[Saved data entries]

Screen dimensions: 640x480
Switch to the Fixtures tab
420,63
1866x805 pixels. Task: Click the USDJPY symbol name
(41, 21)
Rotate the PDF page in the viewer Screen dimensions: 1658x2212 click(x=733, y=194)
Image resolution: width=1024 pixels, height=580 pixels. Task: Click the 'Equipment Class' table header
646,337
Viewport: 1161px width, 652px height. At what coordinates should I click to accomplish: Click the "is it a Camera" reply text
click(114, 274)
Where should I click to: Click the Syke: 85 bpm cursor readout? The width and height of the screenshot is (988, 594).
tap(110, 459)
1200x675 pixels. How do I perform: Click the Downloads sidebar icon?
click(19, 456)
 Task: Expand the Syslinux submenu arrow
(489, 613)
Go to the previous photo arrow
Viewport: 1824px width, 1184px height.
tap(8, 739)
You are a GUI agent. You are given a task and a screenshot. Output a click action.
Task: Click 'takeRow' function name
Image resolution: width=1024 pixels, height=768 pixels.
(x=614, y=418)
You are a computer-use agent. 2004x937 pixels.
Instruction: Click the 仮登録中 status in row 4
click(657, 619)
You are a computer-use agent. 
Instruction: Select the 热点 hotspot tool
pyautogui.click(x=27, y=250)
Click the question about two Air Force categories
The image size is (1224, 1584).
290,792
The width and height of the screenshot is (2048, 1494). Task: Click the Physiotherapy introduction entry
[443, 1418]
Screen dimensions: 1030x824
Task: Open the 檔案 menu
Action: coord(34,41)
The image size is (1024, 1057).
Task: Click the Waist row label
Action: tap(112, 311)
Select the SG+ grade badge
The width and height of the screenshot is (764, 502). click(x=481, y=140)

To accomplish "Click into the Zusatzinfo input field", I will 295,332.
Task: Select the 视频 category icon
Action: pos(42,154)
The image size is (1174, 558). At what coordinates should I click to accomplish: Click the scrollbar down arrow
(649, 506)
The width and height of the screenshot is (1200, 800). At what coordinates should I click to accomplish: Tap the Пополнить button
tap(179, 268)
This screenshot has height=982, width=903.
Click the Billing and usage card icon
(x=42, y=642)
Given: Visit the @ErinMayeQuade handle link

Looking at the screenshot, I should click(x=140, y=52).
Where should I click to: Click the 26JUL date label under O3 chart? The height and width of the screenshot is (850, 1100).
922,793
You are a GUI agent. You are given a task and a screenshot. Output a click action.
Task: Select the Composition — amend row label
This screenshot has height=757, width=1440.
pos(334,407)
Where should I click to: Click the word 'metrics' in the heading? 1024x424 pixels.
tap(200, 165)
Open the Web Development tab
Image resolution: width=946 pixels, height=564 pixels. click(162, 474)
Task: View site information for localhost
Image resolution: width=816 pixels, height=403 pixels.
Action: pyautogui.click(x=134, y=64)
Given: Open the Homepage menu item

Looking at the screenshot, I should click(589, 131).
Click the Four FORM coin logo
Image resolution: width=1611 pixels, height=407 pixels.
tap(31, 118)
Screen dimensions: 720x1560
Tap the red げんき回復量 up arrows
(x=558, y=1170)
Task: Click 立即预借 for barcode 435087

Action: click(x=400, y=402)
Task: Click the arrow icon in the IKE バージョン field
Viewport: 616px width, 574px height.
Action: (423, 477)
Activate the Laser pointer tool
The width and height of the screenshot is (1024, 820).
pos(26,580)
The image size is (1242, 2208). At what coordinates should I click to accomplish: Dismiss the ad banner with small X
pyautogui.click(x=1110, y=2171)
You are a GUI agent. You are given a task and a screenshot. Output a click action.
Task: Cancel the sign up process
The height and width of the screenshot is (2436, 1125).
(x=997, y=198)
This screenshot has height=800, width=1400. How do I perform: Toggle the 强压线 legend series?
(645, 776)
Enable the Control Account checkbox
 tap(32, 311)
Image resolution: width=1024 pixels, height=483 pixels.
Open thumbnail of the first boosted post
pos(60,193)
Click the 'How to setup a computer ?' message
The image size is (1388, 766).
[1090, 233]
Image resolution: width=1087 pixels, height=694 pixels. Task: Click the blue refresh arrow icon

* WHAT YOU HAVE TO DO
Would you repeat the records above without any changes?

* RESPONSE TO THE TASK
Screen dimensions: 640x480
Switch to the Fixtures tab
420,63
1866x805 pixels. Task: Click the USDJPY symbol name
(41, 21)
Rotate the PDF page in the viewer Screen dimensions: 1658x2212 click(x=733, y=194)
Image resolution: width=1024 pixels, height=580 pixels. Task: Click the 'Equipment Class' table header
646,337
Viewport: 1161px width, 652px height. At what coordinates should I click to accomplish: Click the "is it a Camera" reply text
click(114, 274)
Where should I click to: Click the Syke: 85 bpm cursor readout? The width and height of the screenshot is (988, 594).
tap(110, 459)
1200x675 pixels. How do I perform: Click the Downloads sidebar icon?
click(19, 456)
 Task: Expand the Syslinux submenu arrow
(489, 613)
Go to the previous photo arrow
Viewport: 1824px width, 1184px height.
tap(8, 739)
You are a GUI agent. You are given a task and a screenshot. Output a click action.
Task: Click 'takeRow' function name
Image resolution: width=1024 pixels, height=768 pixels.
(x=614, y=418)
You are a computer-use agent. 2004x937 pixels.
Instruction: Click the 仮登録中 status in row 4
click(657, 619)
You are a computer-use agent. 
Instruction: Select the 热点 hotspot tool
pyautogui.click(x=27, y=250)
Click the question about two Air Force categories
The image size is (1224, 1584).
290,792
The width and height of the screenshot is (2048, 1494). Task: Click the Physiotherapy introduction entry
[443, 1418]
Screen dimensions: 1030x824
Task: Open the 檔案 menu
Action: coord(34,41)
The image size is (1024, 1057).
Task: Click the Waist row label
Action: tap(112, 311)
Select the SG+ grade badge
The width and height of the screenshot is (764, 502). click(x=481, y=140)

To accomplish "Click into the Zusatzinfo input field", I will 295,332.
Task: Select the 视频 category icon
Action: pos(42,154)
The image size is (1174, 558). At what coordinates should I click to accomplish: Click the scrollbar down arrow
(649, 506)
The width and height of the screenshot is (1200, 800). At what coordinates should I click to accomplish: Tap the Пополнить button
tap(179, 268)
This screenshot has height=982, width=903.
Click the Billing and usage card icon
(x=42, y=642)
Given: Visit the @ErinMayeQuade handle link

Looking at the screenshot, I should click(x=140, y=52).
Where should I click to: Click the 26JUL date label under O3 chart? The height and width of the screenshot is (850, 1100).
922,793
You are a GUI agent. You are given a task and a screenshot. Output a click action.
Task: Select the Composition — amend row label
This screenshot has height=757, width=1440.
pos(334,407)
Where should I click to: Click the word 'metrics' in the heading? 1024x424 pixels.
tap(200, 165)
Open the Web Development tab
Image resolution: width=946 pixels, height=564 pixels. click(162, 474)
Task: View site information for localhost
Image resolution: width=816 pixels, height=403 pixels.
Action: pyautogui.click(x=134, y=64)
Given: Open the Homepage menu item

Looking at the screenshot, I should click(589, 131).
Click the Four FORM coin logo
Image resolution: width=1611 pixels, height=407 pixels.
tap(31, 118)
Screen dimensions: 720x1560
Tap the red げんき回復量 up arrows
(x=558, y=1170)
Task: Click 立即预借 for barcode 435087

Action: click(x=400, y=402)
Task: Click the arrow icon in the IKE バージョン field
Viewport: 616px width, 574px height.
Action: (423, 477)
Activate the Laser pointer tool
The width and height of the screenshot is (1024, 820).
pos(26,580)
The image size is (1242, 2208). At what coordinates should I click to accomplish: Dismiss the ad banner with small X
pyautogui.click(x=1110, y=2171)
You are a GUI agent. You are given a task and a screenshot. Output a click action.
Task: Cancel the sign up process
The height and width of the screenshot is (2436, 1125).
(x=997, y=198)
This screenshot has height=800, width=1400. How do I perform: Toggle the 强压线 legend series?
(645, 776)
Enable the Control Account checkbox
 tap(32, 311)
Image resolution: width=1024 pixels, height=483 pixels.
Open thumbnail of the first boosted post
pos(60,193)
Click the 'How to setup a computer ?' message
The image size is (1388, 766).
[1090, 233]
Image resolution: width=1087 pixels, height=694 pixels. Task: Click the blue refresh arrow icon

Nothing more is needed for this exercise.